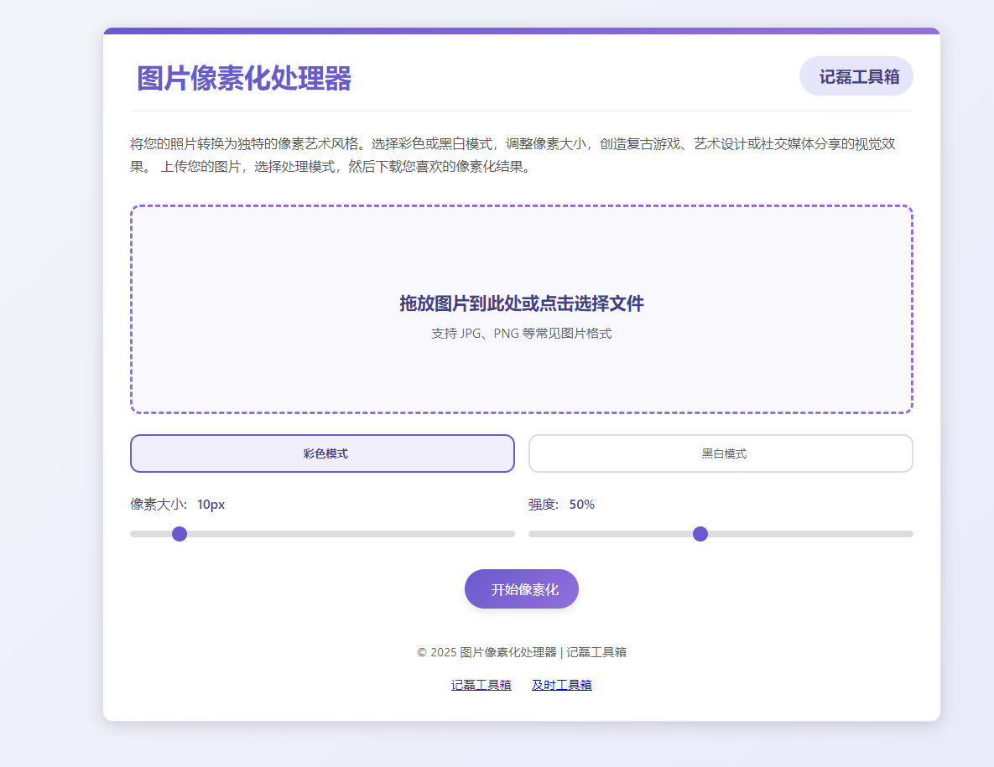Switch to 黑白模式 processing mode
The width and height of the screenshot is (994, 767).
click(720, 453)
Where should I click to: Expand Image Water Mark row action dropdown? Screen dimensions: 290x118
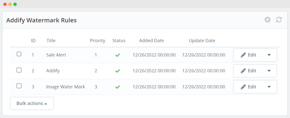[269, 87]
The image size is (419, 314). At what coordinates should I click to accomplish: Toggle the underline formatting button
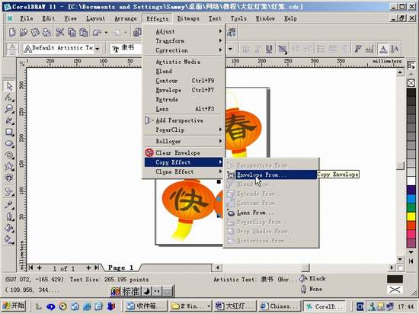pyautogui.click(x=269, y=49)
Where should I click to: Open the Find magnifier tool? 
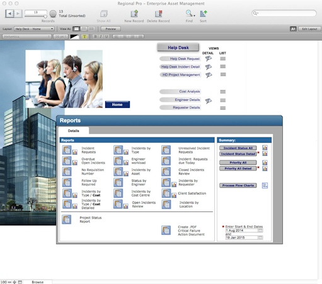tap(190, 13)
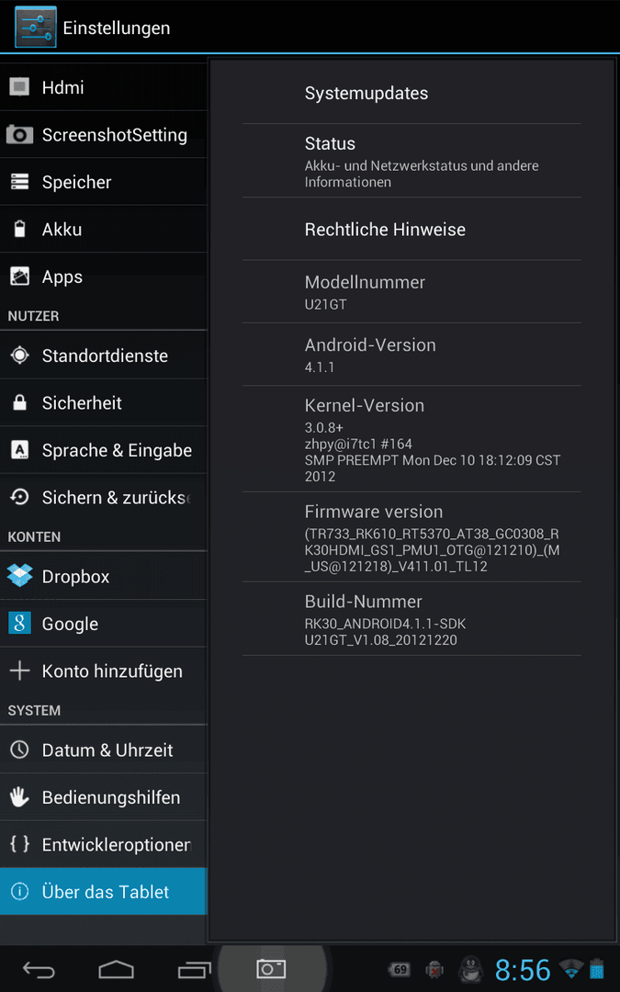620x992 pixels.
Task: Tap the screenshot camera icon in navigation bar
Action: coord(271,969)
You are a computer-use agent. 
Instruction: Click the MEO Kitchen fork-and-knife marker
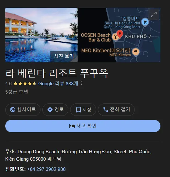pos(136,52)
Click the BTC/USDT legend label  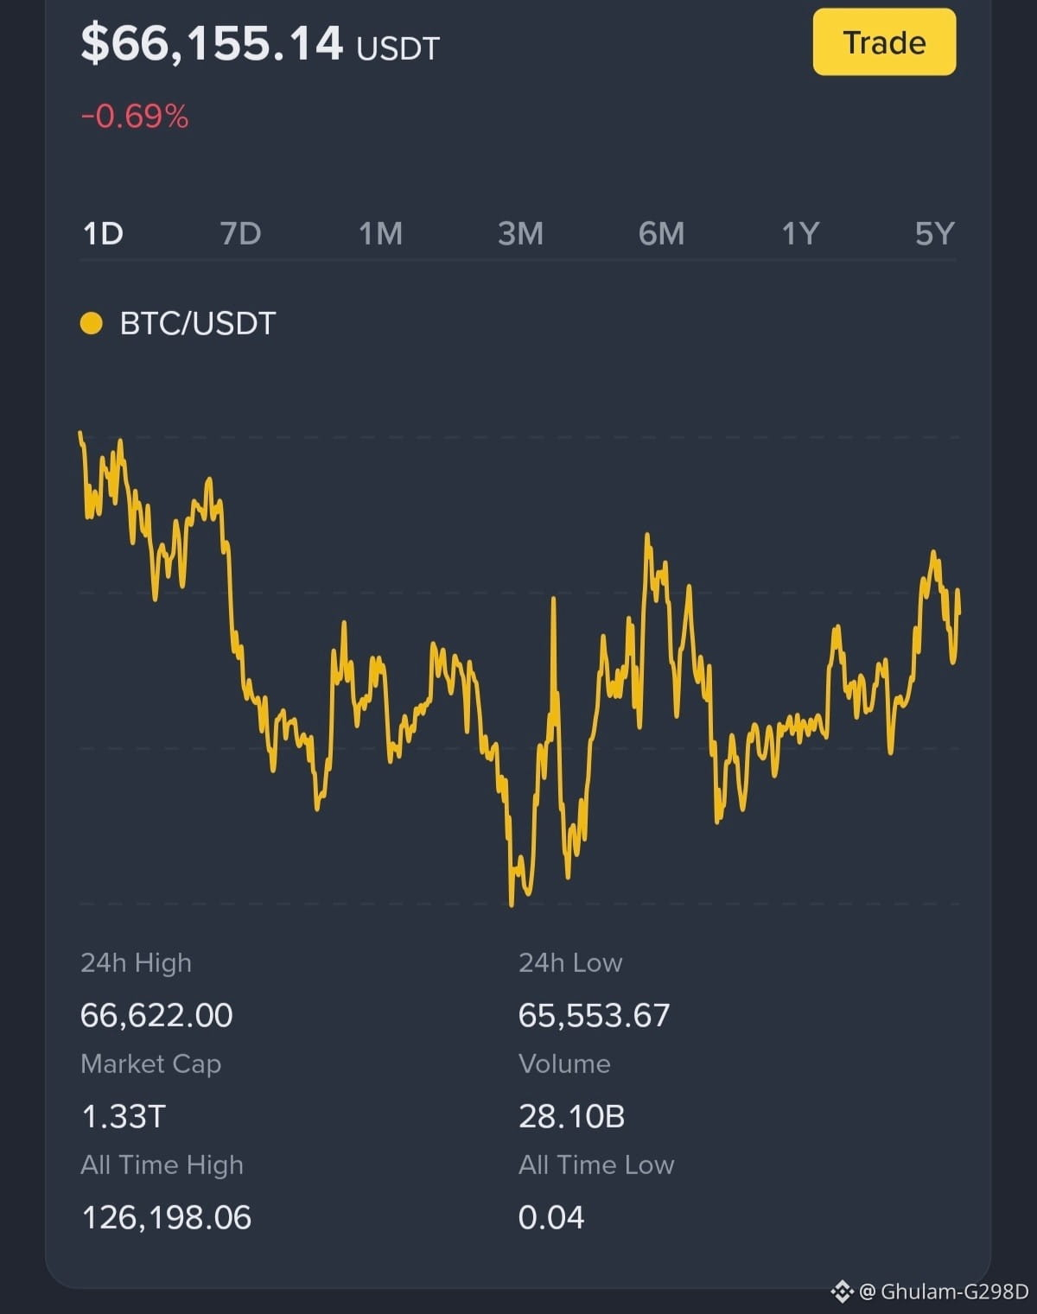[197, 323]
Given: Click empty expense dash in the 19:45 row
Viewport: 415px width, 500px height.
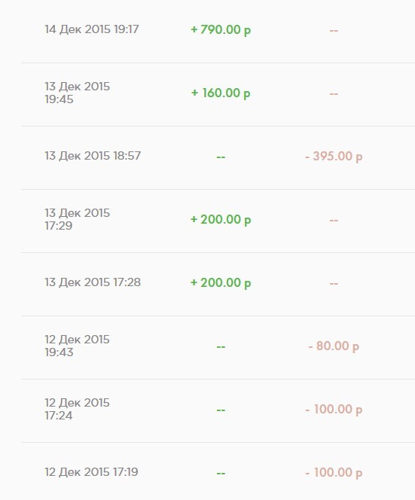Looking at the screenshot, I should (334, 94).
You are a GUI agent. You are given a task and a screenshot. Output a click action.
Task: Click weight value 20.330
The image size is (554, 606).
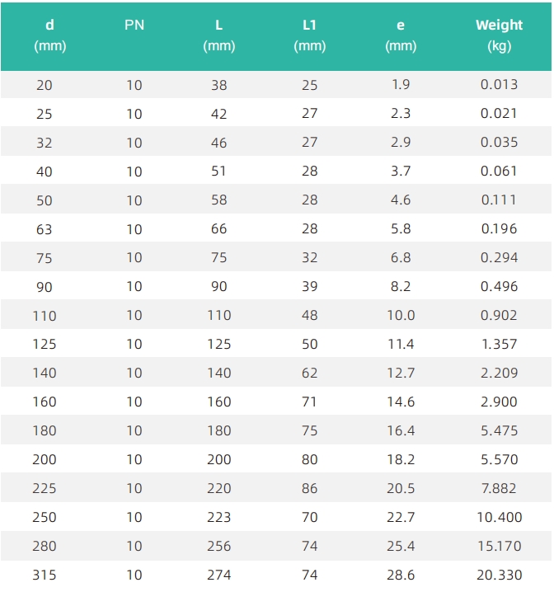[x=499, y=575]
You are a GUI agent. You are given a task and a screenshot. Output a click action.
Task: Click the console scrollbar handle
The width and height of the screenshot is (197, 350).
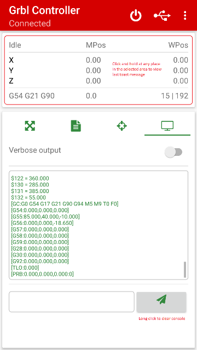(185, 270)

--------------------

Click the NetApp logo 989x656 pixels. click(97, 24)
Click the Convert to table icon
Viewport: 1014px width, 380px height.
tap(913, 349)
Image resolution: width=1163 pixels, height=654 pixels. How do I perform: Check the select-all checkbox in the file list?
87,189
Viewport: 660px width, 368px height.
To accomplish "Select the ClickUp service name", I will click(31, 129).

--------------------

Above, find the line holding "Where should I click to: Expand" and the line holding "You are a computer-use agent.". Print exactly those two lines and every line between them, but no pictures.

#### SOLUTION
Where should I click to: Expand Image Water Mark row action dropdown? Screen dimensions: 290x118
[269, 87]
The image size is (419, 314). At what coordinates should I click to accomplish: Toggle the underline formatting button
pyautogui.click(x=269, y=49)
Where should I click to: Open the Find magnifier tool? 
tap(190, 13)
620x992 pixels.
Task: Tap the screenshot camera icon in navigation bar
Action: coord(271,969)
You are a computer-use agent. 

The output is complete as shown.